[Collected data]

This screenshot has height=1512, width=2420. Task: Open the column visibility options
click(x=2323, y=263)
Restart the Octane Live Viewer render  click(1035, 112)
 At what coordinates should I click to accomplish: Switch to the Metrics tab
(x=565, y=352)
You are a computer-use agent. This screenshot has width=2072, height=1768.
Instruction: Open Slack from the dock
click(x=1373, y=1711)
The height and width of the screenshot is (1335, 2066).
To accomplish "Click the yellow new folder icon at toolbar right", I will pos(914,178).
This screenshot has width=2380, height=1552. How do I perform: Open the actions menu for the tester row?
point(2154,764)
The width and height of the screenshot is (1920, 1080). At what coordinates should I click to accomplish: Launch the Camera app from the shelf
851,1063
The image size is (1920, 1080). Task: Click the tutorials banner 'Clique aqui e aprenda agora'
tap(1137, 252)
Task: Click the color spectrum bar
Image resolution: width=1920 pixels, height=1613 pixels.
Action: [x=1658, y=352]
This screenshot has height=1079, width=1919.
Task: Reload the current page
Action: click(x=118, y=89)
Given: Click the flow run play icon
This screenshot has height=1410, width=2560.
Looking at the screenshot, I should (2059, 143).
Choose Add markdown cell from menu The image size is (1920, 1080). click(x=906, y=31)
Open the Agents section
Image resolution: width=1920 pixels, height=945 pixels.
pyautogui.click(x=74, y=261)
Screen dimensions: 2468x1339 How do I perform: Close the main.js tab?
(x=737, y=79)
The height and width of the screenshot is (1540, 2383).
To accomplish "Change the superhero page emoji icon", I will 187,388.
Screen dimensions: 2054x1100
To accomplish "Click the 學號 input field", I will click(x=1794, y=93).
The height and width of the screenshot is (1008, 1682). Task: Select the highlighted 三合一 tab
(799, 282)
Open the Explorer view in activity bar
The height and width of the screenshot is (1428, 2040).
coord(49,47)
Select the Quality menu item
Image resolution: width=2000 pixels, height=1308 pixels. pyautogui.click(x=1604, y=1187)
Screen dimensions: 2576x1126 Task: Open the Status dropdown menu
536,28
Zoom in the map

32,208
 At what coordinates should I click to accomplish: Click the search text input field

What is needed
The response must contain exactly the lines from the one with "Choose Add markdown" to the end of the entries above, both included, and nothing more.

Problem solution
Choose Add markdown cell from menu The image size is (1920, 1080). click(x=906, y=31)
Open the Agents section
Image resolution: width=1920 pixels, height=945 pixels.
pyautogui.click(x=74, y=261)
Screen dimensions: 2468x1339 How do I perform: Close the main.js tab?
(x=737, y=79)
The height and width of the screenshot is (1540, 2383).
To accomplish "Change the superhero page emoji icon", I will 187,388.
Screen dimensions: 2054x1100
To accomplish "Click the 學號 input field", I will click(x=1794, y=93).
The height and width of the screenshot is (1008, 1682). Task: Select the highlighted 三合一 tab
(799, 282)
Open the Explorer view in activity bar
The height and width of the screenshot is (1428, 2040).
coord(49,47)
Select the Quality menu item
Image resolution: width=2000 pixels, height=1308 pixels. pyautogui.click(x=1604, y=1187)
Screen dimensions: 2576x1126 Task: Open the Status dropdown menu
536,28
Zoom in the map

32,208
 At what coordinates should I click to accomplish: Click the search text input field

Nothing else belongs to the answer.